-------- Data shown --------

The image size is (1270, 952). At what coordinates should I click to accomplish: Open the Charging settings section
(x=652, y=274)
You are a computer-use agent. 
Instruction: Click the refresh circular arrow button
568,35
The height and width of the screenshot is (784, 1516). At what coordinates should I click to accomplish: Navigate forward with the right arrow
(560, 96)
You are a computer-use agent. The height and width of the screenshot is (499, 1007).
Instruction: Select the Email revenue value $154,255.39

--------
-------- Data shown --------

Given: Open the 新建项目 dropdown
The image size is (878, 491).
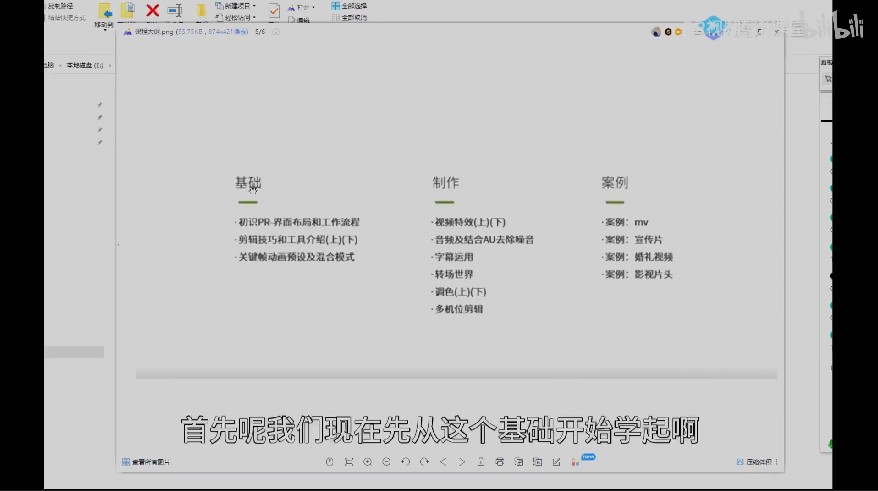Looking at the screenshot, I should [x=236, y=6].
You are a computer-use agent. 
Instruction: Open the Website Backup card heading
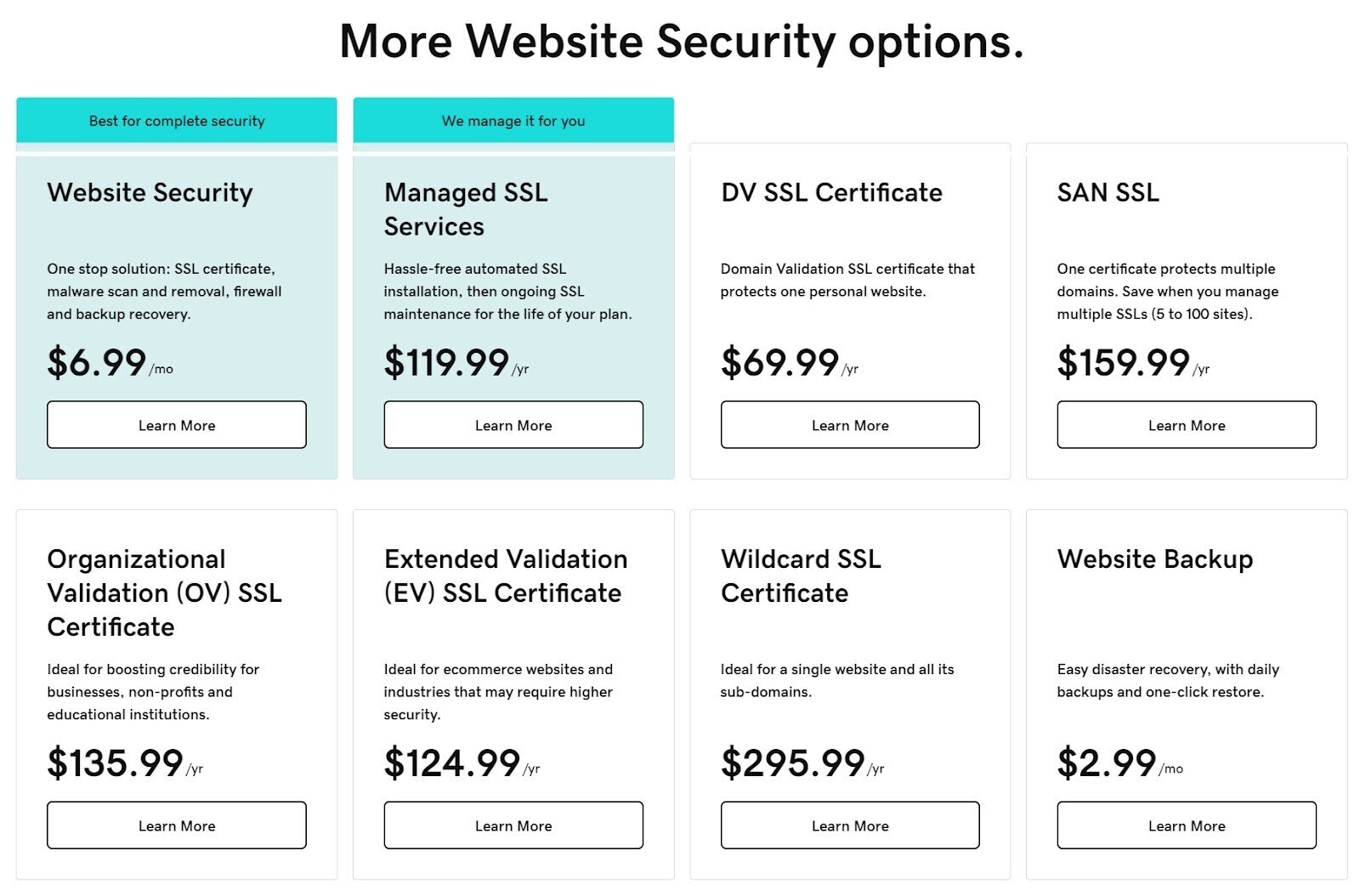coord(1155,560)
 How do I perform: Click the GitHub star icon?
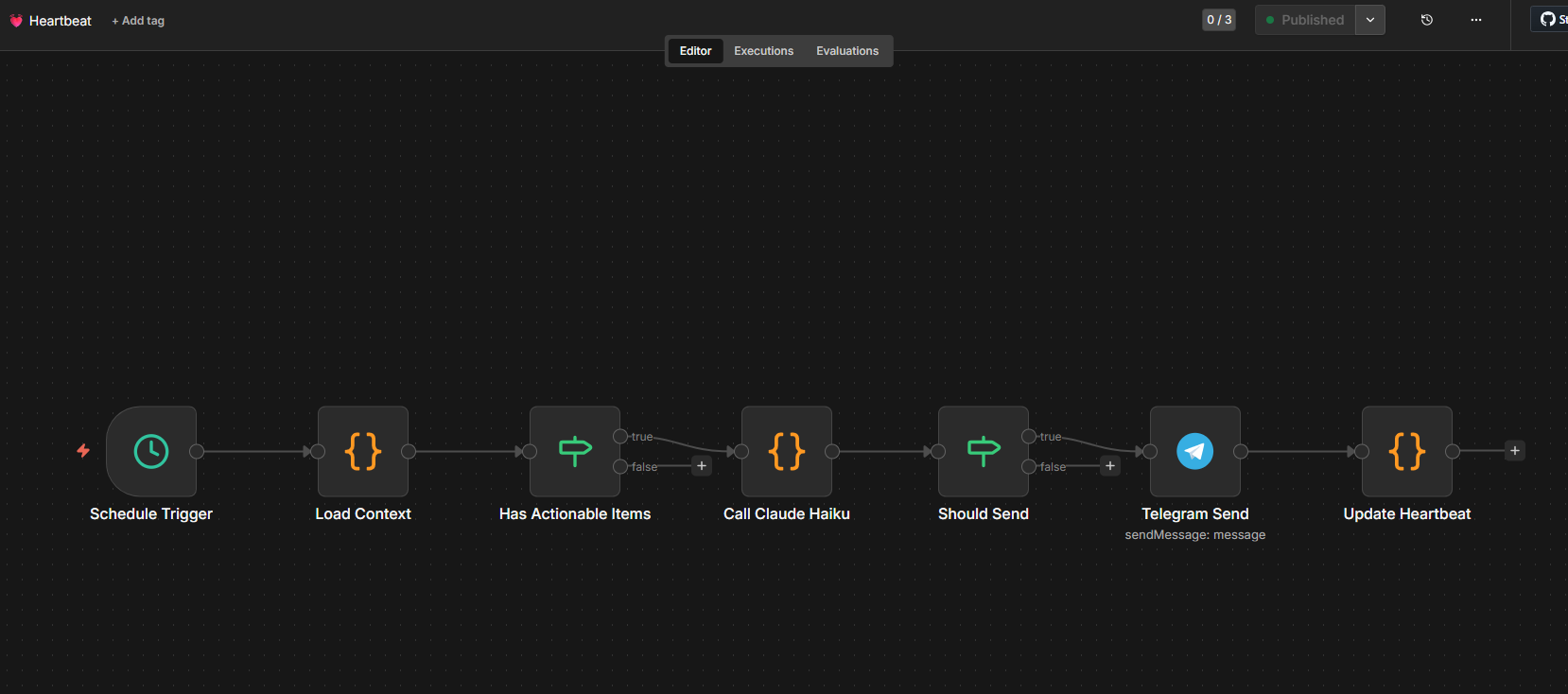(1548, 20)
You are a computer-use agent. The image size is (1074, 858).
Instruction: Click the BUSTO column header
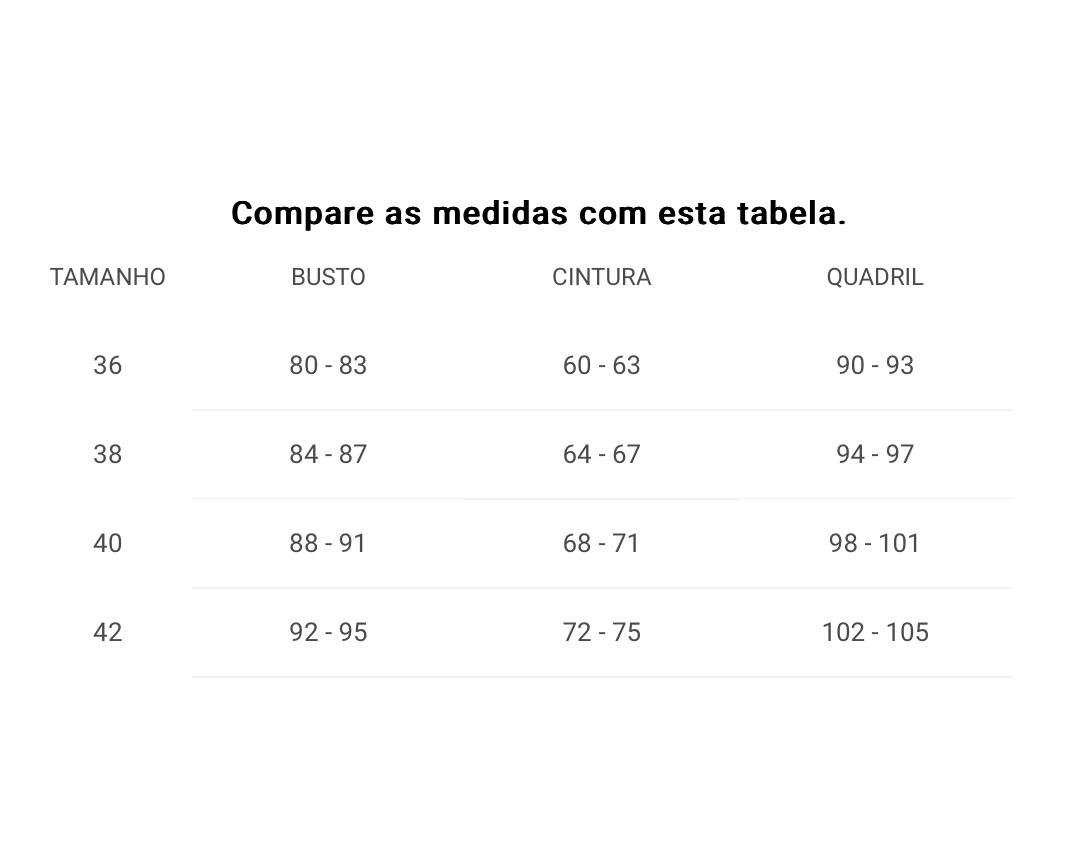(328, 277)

--------

[Exercise directions]
Arrange the lines from the line with "You are a computer-use agent. The height" to the line with "Instruction: Select the", both included, as a Markdown table with columns Row and Line, skipping any blank lines.

[Problem solution]
| Row | Line |
|---|---|
| 1 | You are a computer-use agent. The height and width of the screenshot is (499, 1007). |
| 2 | Instruction: Select the Email revenue value $154,255.39 |